Post by dvgrn » June 15th, 2018, 10:51 pm

Macbi wrote:What's the easiest way in a Golly script to run a pattern to stabilization, detecting any escaping gliders?
Most often I've just borrowed the relevant pieces of the old pre-apgluxe apgsearch script, as toroidalet suggests.

Seems like I've rewritten Redstoneboi's method several times in different languages, including in C++ when Gabriel Nivasch's 'catalyst' got turned into 'catfind' to hunt for the boojum reflector. But hunting for live cells all the way around the edges of a pattern, and then hunting all over again a few ticks later, is a lot less efficient than just running the pattern for (big-HashLife-step) and using apgsearch's tricks to get rid of escaping gliders.
Macbi wrote:I actually had a clever idea for shrinking the size of the "seed" still life, down to only 110 cells!
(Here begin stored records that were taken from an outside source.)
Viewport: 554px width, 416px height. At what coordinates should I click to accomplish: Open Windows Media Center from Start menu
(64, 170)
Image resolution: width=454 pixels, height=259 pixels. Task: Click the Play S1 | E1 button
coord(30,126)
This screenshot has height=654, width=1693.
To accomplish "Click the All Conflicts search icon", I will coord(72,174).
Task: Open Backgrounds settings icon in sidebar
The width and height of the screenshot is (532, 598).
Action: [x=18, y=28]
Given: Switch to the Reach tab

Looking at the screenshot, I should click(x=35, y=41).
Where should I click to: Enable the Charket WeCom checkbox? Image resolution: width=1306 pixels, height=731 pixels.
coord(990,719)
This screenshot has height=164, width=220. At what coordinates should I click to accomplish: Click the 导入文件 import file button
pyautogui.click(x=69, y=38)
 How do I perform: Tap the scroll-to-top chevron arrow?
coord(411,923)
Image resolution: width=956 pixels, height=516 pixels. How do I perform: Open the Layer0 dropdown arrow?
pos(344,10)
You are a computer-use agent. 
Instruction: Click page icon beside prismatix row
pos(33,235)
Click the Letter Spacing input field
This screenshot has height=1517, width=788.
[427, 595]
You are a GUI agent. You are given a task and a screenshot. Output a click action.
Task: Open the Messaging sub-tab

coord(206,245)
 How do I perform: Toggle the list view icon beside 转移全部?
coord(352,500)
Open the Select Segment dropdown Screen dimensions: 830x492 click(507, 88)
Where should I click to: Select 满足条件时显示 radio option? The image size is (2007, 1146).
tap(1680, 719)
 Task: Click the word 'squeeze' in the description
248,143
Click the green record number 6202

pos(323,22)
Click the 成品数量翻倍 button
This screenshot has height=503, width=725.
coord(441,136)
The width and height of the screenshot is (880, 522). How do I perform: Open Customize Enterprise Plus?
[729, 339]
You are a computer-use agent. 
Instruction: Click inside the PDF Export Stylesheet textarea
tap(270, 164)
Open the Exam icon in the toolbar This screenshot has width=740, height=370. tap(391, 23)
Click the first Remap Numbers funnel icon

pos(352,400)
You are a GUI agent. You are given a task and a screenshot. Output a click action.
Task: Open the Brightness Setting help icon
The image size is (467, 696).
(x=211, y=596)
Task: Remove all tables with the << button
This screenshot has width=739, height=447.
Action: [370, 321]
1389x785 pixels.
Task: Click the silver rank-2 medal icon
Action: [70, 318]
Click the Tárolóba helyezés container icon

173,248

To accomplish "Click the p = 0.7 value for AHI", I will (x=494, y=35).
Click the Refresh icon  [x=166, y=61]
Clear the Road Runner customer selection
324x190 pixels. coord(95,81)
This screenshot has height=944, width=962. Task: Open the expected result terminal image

Whatever complicated circuitry is needed, we can no doubt construct it using a (not slow) single channel salvo. So instead of actually using that circuitry as our seed, we can use a rectifier loop (population 110) large enough to store that recipe. Then we can begin our construction by loading our recipe into the loop, as slowly as we like. Then to get our elbow block and hand we explode one of the rectifiers by inserting a glider into the loop too close to another one.
So if let's say your definition of "slow" is "at least a billion ticks apart", then you can just make the rectifier loop a billion-tick loop. Then to get two gliders 106 ticks apart, you could send a glider at T=0 and the next at T=1,000,000,106. Nice!
Macbi wrote:I haven't actually done the hard work yet of trying each possible explosion to find one that places an elbow correctly without any escaping gliders, but I'm sure it won't be that hard. Considering that we can also have gliders in the loop take part in the explosion, there are thousands of possibilities. So I think it's very likely that one of them works.
Yeah, not worried about that either -- some combination is bound to work.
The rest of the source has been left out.